1914年、セントルイスの裕福な家庭に生まれたバロウズ。実は子どもの頃は神経質で内向的、学校生活が大嫌いでした。人付き合いを避けて小説などを読み漁る読書好きな少年で、早くから物書きを志していました。

ハーバード大学に進んでからは、娼婦や男娼を買うこと、そして麻薬を覚えます。卒業後はウィーンで医学を学んだり、大学院で人類学を学んだりしながら創作活動を始めます。卒業後は定職に就かず各地を廻りながらドラッグ中毒が進み、あらゆる薬物に手を出しました。

パーティ中、誤って内縁の妻を射殺してしまったことや、ボーイフレンドにふられて小指を詰めてしまったエピソードも知られています。
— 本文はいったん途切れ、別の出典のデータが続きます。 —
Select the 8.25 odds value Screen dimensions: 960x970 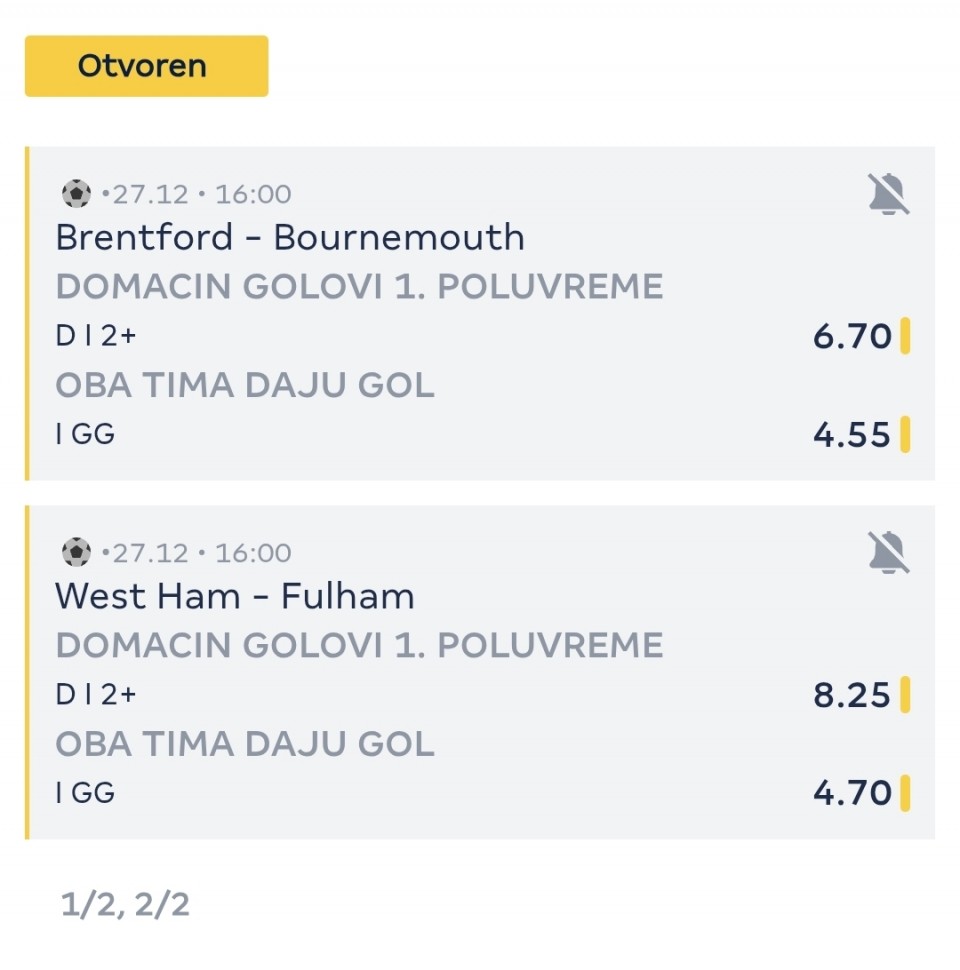[x=852, y=694]
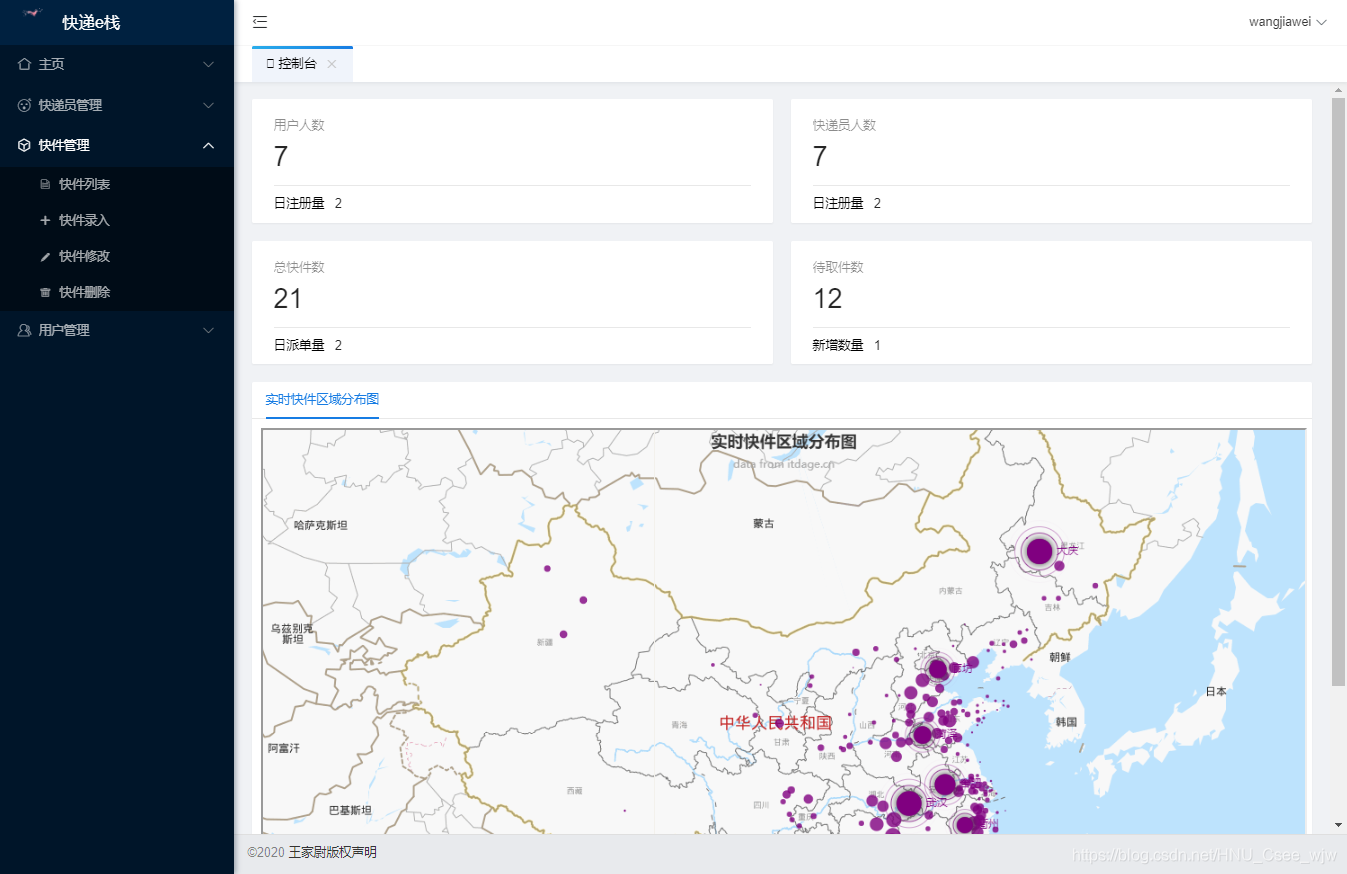Click the plus icon beside 快件录入
Screen dimensions: 1347x874
[x=45, y=221]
晩年は、俳優業や絵画制作などにも手を広げました。

自伝的処女作『ジャンキー』

麻薬中毒の男が、有象無象の闇世界で駆け引きしながら、様々な薬物を入手しては乱用する様子が事細かに綴られています。

バロウズがウィリアム・リーという筆名で書いたドキュメンタリー的な作品です。ジャンキーの世界を知り尽くしたであろう著者が、得意気でも卑下するでもなく、淡々とその世界を語っていきます。

1953年に刊行できたということがこの作品の意義の一つです。というのも当時はドラッグも同性愛も話題にすることも憚られた時代。バロウズのその後の作風を方向づけました。

著者
ウィリアム バロウズ
出版日

麻薬中毒の最も重い時期に発表したこの処女作。あらゆる薬物の種類や、効果の違い、入手方法や治療など詳細が語られています。ストレートな文体でテンポもあり、とても読みやすく書かれています。この作品を読んでからほかのバロウズ作品を読むと、その世界観を理解する助けとなり得る一冊です。

注釈にもある通り、作品内にある麻薬が身体に良いといった主張には何ら医学的根拠はありません。麻薬についてやや正当化するような言い回しも見受けられます。しかし、ドラッグ最高、ルールなんて知るか、というだけではなく、作品にはどこか、辛さと切なさが全体に漂っています。

一躍話題を呼んだ代表作『裸のランチ』

ニューヨークに暮らすウィリアム・リーは、害虫駆除の仕事をしていました。麻薬所持の前科を持つウィリアムは、あるとき再び嫌疑を掛けられ、取り調べを受けることに。今は完全に麻薬を断っていたウィリアムですが、そこで久々に幻覚を見てしまいます……。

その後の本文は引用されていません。